If the radiation emitted by an accelerated electron was sent back to the electron, would the electron decelerate? Basically I am asking if photons can be used to change the speed of an electron. Electrons emits electromagnetic radiation when they are accelerated (cyclotron radiation, etc). Can this be reversed? I suspect I might be merely asking if a receiving antenna exists -- which obviously does -- but I am not sure this is the same.
 A: Electrons and photons are elementary particles  and their interaction is described  as electron photon scattering by quantum electrodynamis (QED) . As with all interactions input energy-momentum has to be conserved, and there is a probability both for a higher momentum for the electron (acceleration) or higher energy/momentum of the photon. ( quantum mechanical calculations lead to probability distributions)


Electrons emits electromagnetic radiation when they are accelerated (cyclotron radiation, etc).

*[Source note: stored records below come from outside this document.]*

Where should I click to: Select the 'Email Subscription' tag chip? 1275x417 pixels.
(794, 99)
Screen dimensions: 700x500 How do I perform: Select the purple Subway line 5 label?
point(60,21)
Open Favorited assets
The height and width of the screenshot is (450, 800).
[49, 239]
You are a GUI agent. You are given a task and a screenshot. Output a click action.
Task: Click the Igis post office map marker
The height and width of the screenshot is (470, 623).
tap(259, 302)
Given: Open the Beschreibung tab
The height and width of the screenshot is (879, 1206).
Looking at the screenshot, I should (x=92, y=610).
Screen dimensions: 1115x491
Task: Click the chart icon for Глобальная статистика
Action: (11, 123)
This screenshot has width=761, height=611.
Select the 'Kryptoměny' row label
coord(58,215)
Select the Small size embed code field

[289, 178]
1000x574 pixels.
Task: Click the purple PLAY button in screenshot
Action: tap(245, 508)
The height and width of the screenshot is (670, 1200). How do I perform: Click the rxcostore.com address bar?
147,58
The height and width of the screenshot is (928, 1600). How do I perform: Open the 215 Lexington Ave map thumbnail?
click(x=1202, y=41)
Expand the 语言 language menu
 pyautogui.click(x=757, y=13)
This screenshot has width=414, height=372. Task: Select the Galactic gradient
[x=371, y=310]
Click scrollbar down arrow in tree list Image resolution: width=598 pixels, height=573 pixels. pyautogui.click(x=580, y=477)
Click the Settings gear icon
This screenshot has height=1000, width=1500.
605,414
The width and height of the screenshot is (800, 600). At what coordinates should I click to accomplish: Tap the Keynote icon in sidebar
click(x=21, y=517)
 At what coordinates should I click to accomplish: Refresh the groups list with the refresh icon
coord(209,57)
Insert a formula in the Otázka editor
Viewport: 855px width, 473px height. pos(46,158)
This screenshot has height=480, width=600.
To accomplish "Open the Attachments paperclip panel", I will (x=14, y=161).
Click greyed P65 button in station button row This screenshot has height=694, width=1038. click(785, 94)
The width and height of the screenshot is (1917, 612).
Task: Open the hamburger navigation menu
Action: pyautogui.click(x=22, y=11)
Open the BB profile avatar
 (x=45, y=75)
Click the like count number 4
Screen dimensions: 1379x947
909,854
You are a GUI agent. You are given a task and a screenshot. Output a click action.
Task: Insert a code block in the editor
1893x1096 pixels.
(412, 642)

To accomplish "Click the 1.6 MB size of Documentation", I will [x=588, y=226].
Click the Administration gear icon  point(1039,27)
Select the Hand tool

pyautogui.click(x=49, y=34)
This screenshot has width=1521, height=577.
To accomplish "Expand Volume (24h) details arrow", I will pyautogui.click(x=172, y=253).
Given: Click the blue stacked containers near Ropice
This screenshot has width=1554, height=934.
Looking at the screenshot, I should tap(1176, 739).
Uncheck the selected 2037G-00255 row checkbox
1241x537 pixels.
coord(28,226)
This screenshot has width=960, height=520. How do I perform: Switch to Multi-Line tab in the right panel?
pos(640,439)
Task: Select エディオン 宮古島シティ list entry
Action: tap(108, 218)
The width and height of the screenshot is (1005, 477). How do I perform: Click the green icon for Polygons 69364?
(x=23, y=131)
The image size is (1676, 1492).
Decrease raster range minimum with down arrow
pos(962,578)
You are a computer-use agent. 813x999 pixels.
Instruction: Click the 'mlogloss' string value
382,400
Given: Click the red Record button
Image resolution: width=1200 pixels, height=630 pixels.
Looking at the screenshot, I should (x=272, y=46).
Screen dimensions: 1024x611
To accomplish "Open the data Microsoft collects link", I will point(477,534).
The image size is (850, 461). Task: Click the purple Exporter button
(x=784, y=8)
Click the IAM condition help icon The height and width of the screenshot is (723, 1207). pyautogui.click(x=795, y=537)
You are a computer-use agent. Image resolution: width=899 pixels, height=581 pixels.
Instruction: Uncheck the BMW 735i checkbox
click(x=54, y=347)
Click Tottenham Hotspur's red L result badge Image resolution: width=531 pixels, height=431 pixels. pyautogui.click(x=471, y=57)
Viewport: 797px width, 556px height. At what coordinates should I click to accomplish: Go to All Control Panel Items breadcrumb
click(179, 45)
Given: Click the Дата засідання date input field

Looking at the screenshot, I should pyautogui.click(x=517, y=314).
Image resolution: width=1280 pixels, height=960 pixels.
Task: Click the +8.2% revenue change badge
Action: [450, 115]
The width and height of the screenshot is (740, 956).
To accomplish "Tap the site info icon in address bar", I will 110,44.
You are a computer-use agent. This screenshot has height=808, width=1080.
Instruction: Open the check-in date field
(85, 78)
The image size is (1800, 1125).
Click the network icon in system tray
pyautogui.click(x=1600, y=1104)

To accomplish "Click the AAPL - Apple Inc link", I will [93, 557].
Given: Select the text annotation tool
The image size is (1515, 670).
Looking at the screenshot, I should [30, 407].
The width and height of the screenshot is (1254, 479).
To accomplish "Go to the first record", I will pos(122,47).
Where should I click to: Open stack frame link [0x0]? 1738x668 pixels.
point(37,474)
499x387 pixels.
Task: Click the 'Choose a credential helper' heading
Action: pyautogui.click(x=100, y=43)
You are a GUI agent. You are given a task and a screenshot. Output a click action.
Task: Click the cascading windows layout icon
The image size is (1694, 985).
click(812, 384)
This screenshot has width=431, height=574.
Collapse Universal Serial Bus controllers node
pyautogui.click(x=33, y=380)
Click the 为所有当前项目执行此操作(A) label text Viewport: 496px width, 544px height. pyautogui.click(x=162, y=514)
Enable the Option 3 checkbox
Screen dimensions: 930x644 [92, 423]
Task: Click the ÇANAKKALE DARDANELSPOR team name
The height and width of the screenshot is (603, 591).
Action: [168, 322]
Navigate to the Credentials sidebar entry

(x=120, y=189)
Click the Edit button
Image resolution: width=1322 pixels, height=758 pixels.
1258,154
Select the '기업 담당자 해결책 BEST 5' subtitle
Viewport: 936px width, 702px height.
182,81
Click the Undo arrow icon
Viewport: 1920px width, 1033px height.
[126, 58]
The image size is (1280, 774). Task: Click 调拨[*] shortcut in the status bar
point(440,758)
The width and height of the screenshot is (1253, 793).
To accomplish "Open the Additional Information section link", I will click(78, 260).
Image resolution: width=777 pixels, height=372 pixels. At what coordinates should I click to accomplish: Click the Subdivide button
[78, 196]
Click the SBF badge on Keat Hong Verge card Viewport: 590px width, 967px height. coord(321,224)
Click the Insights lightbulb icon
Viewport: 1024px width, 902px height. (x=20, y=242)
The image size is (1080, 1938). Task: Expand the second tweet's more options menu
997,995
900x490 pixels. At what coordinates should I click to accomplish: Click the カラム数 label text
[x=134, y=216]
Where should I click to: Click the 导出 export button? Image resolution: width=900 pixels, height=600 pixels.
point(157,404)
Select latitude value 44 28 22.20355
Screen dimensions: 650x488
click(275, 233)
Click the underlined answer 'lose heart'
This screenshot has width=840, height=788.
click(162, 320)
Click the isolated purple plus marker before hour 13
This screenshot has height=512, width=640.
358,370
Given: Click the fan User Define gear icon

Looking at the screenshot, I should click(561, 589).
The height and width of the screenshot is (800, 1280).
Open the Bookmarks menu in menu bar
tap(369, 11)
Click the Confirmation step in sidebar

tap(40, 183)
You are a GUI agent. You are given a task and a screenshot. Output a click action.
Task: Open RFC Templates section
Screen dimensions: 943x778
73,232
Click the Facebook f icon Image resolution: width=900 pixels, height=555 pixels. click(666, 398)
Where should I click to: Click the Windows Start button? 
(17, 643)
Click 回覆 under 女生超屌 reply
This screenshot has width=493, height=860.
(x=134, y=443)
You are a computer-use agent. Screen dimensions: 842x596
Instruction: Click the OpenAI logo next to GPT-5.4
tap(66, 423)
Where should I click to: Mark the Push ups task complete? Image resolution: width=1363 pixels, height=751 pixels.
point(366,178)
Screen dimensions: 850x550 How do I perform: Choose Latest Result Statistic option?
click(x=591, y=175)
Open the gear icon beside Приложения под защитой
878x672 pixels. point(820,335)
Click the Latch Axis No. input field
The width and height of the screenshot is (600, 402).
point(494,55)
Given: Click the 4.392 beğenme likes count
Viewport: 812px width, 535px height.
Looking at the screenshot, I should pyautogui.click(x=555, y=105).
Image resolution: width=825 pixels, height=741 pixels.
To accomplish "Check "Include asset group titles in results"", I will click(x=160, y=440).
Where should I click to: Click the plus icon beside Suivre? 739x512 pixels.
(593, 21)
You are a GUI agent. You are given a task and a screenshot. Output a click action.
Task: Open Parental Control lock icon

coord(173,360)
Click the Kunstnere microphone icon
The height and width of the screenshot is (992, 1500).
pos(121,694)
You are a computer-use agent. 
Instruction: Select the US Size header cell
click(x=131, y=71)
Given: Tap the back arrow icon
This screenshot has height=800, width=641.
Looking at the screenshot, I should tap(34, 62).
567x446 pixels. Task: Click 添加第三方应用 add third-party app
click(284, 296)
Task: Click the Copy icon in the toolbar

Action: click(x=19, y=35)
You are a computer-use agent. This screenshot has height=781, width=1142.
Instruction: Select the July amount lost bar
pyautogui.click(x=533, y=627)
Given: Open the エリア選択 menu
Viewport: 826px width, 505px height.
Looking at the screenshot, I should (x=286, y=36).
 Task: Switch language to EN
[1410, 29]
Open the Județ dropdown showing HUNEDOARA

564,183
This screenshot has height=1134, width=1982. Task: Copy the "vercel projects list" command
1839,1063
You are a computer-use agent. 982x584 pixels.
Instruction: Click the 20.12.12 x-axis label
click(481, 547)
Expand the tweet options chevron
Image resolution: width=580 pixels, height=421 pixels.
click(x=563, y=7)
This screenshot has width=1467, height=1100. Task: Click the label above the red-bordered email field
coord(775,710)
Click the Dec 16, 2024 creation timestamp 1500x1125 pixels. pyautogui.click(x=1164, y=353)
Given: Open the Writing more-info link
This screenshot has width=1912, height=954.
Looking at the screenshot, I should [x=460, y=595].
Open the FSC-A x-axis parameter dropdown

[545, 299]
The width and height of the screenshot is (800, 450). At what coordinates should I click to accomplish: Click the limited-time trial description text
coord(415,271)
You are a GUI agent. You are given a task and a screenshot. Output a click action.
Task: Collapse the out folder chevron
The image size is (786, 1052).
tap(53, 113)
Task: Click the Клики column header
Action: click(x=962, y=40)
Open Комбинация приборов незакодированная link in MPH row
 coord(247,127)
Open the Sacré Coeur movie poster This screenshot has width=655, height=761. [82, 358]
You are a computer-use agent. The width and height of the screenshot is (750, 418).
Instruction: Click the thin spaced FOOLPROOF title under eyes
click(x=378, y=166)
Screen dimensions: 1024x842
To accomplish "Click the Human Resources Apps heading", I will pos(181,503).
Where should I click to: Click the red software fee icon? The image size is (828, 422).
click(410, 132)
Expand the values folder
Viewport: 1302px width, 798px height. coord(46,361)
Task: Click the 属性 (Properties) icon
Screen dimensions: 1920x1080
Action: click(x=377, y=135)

This is the classical , i.e using Maxwell's equations  framework for accelerated charged particles.  Classically it is not photons that come out, but electromagnetic radiation. The classical calculation  is also correct for an accelerated electron because the classical and QED calculations are consistent with each other. But when one is at the particle frame one uses the energy-momentum four vectors of the particles.
At the QED calculation level   it is a part of the electron photon interaction ( virtual photons given by  the accelerating electric field) that gives the probability for real photon emission.

Can this be reversed

At the QED level it is reversed, when electrons are accelerated with an electric field, except the photon is a virtual photon provided by the field.

If the radiation emitted by an accelerated electron was sent back to the electron, would the electron decelerate?

So , because the electron emits single photons it is not radiation that can be sent back but a photon that will interact and give a probability for deceleration.
Now in a collective electron beam radiating classical electromagnetic waves, an experiment of sending back that radiation to the beam one would have to calculate the disruption to the beam energy by the individual electron photon scatterings.